#### MATERIAL FOR THIS EXERCISE:
<<<<
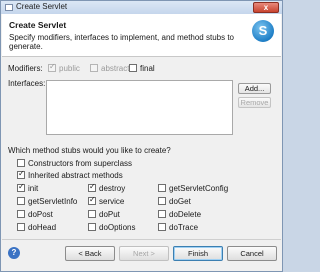 Image resolution: width=320 pixels, height=272 pixels. What do you see at coordinates (26, 68) in the screenshot?
I see `modifiers-label: Modifiers:` at bounding box center [26, 68].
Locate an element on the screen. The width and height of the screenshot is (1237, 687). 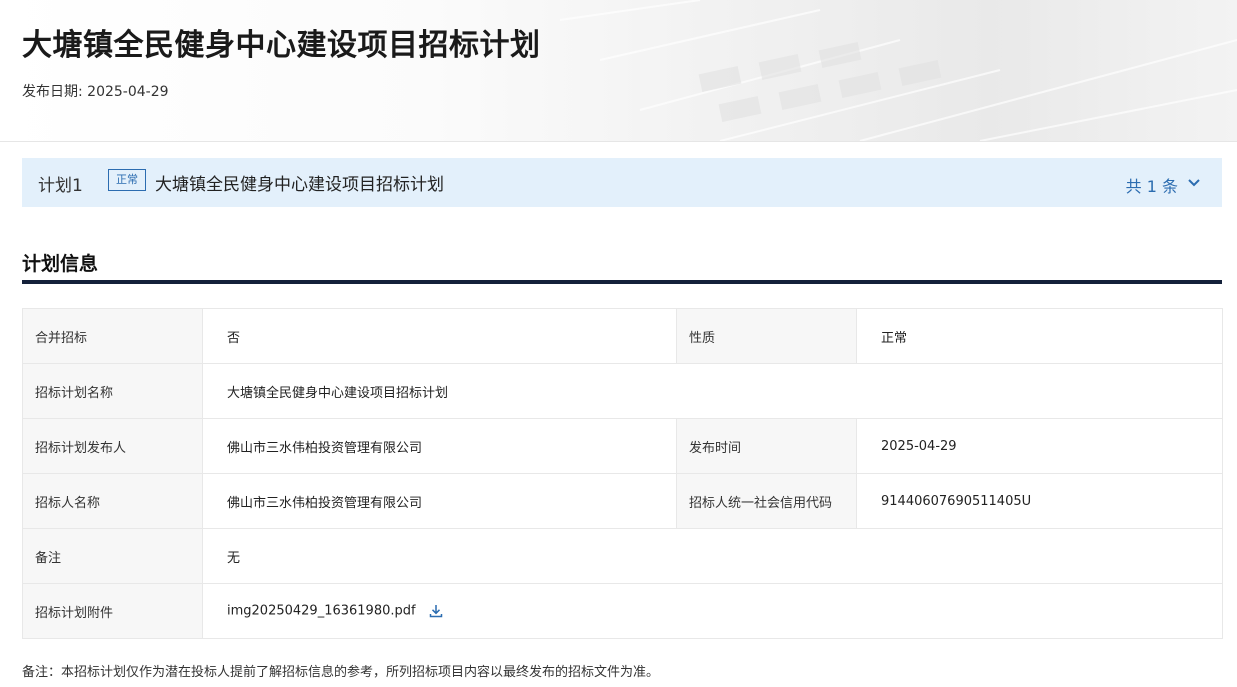
status-badge: 正常 is located at coordinates (127, 180).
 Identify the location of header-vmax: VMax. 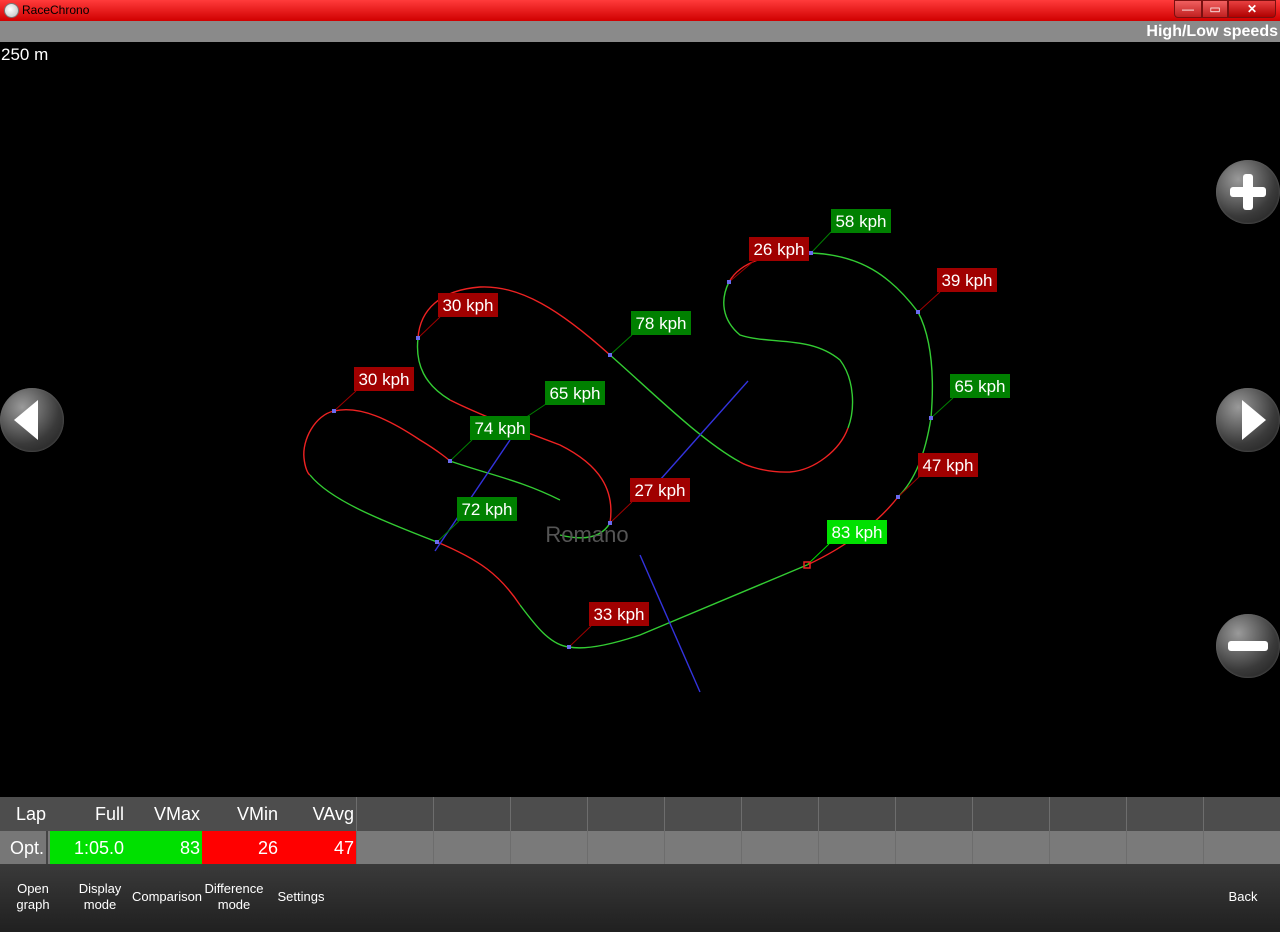
(176, 814).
>>>>
#### WHAT YOU HAVE TO DO:
Rewrite the listing above, replacing "Identify" with "Find" and leaving everything else unchanged. Leave the pictures out of your version.

#### ANSWER BOX:
 Image resolution: width=320 pixels, height=272 pixels. What do you see at coordinates (26, 68) in the screenshot?
I see `modifiers-label: Modifiers:` at bounding box center [26, 68].
Locate an element on the screen. The width and height of the screenshot is (1237, 687). 
status-badge: 正常 is located at coordinates (127, 180).
 Find the location of header-vmax: VMax. 
(176, 814).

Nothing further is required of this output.